CEC has also directed the state government to re-investigate allegations of violation of Rule-37 (of Mineral Concession Rules, 1960) by the mine owners and take appropriate action. “The CEC is of the view that it may be appropriate that 30 per cent of the notional value of iron ore and manganese ore produced by each of the lessees without environmental clearances may be directed to be recovered from the concerned lessees. If the concerned party fails to pay the amount within the prescribed time period (three months), then operations of their mines will be suspended and thereafter should be determined”, it said in its recommendation regarding status of illegal mining in Odisha. The CEC recommendation is much lesser than Rs 61,705.70 crore penalty demanded by the Odisha government from offending miners in cases of excess mining as it has taken only benchmark price issued by the Indian Bureau of Mines (IBM), citing that taking year wise price of different grades of iron ore and manganese is a ‘cumbersome process’.
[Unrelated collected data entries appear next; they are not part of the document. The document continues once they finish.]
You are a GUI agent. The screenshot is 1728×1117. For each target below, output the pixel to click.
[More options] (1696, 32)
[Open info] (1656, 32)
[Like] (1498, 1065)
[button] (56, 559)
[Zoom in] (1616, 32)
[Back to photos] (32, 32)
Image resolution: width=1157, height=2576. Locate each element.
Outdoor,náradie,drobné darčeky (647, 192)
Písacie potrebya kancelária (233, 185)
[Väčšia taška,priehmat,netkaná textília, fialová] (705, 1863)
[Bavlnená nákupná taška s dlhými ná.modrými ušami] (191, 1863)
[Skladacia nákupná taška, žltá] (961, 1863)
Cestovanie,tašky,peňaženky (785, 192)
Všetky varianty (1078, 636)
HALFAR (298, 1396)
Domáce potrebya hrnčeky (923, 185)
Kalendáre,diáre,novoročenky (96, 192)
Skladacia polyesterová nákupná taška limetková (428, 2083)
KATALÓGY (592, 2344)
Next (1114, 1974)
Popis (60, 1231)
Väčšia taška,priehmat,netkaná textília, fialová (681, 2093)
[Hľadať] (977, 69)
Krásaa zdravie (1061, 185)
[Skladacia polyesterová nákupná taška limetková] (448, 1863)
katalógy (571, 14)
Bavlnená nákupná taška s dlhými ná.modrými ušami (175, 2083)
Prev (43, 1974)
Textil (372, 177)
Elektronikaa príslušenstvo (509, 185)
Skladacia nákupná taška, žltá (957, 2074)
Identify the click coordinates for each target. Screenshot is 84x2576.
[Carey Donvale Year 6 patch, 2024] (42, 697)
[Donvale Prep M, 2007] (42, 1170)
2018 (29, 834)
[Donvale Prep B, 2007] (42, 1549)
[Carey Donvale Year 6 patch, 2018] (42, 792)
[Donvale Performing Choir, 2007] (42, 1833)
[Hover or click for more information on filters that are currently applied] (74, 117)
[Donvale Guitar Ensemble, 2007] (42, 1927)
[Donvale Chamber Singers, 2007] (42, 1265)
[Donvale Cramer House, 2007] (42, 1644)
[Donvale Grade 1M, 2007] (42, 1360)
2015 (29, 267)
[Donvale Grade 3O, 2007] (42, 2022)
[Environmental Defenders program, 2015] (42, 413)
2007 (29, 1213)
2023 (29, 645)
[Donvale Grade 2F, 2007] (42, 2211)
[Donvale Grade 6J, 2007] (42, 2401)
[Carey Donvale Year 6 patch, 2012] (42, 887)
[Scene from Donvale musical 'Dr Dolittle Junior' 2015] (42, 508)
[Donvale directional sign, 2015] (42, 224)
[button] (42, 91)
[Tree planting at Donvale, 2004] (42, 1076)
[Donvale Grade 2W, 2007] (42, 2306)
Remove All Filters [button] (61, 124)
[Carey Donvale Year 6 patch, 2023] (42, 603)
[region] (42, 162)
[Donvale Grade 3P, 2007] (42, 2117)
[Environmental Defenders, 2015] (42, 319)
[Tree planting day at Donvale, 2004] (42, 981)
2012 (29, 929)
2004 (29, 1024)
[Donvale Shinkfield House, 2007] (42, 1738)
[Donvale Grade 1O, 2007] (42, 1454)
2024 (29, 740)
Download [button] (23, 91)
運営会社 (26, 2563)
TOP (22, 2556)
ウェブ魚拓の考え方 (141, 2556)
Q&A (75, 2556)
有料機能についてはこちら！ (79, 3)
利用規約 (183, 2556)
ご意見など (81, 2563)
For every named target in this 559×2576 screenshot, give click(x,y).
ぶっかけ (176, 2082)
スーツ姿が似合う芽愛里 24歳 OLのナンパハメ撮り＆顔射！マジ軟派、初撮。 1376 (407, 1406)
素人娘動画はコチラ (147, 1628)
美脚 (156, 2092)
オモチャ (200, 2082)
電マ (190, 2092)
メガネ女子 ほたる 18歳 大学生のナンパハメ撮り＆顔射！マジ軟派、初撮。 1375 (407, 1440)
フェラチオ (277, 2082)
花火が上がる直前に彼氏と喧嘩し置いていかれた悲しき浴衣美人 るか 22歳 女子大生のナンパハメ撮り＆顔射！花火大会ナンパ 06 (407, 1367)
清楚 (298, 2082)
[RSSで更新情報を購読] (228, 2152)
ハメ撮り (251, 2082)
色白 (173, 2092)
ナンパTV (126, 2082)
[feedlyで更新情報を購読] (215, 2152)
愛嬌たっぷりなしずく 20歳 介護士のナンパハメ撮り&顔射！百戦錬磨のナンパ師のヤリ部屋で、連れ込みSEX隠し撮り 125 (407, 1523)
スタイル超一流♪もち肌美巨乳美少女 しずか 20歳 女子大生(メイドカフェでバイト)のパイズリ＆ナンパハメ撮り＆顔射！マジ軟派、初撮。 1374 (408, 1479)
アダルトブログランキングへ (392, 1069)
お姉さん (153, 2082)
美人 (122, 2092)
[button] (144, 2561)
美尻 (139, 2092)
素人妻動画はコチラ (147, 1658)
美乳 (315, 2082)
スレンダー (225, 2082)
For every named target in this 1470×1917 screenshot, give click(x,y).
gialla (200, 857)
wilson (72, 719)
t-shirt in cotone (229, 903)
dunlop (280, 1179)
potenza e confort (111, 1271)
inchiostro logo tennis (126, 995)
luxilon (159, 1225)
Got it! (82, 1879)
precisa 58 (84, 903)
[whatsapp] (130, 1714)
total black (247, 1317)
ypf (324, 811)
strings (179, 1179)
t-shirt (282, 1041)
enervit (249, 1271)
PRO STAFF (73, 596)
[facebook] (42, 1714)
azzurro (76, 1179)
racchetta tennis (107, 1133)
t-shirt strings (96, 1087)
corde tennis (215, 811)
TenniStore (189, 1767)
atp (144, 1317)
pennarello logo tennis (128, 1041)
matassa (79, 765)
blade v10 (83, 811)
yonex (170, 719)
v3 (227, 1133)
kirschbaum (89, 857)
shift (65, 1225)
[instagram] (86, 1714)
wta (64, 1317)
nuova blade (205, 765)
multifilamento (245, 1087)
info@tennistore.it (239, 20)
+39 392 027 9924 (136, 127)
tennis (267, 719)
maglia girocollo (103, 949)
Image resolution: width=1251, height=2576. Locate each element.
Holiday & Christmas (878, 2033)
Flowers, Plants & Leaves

The CEC has found that a total of 213 million tonne iron ore and 2.4 million tonne manganese ore were extracted between 2001 and 2010 in Odisha by 72 leaseholders. Out of these, 14 leaseholders, including state run Odisha Mining Corporation (OMC), BPME Ltd, a PSU of Union government, Tata Steel and Aditya Birla Group controlled Essel Mining were responsible for more than 70 per cent of illegally extracted ore output.
For miners who have encroached forest areas beyond lease permit, the CEC has recommended that an amount of Rs 5 crore per hectare (ha) should be collected for dumping wastes of mining activities and Rs 1 crore for carrying out allied activities of mining. Though the CEC lauded the state government’s recent action to curb illegal mining, it commented that the state government and its officials ‘cannot escape the responsibility for such brazen violations of Acts and Rules’.
While examining violation regarding transfer of mining lease ownership, the committee said that the miners and ore extracting contractors took the benefit of lax attitude of the state government officials.
It observed that the payment mode for ore raising contract was either in terms of percentage of total earning made from ore sales or were substantially higher raising cost than ore raised by state-run agencies such as OMC.
“Such practices, if not checked, will have serious consequences,” it said in its observation. The report was submitted in accordance with the Supreme Court order in May this year.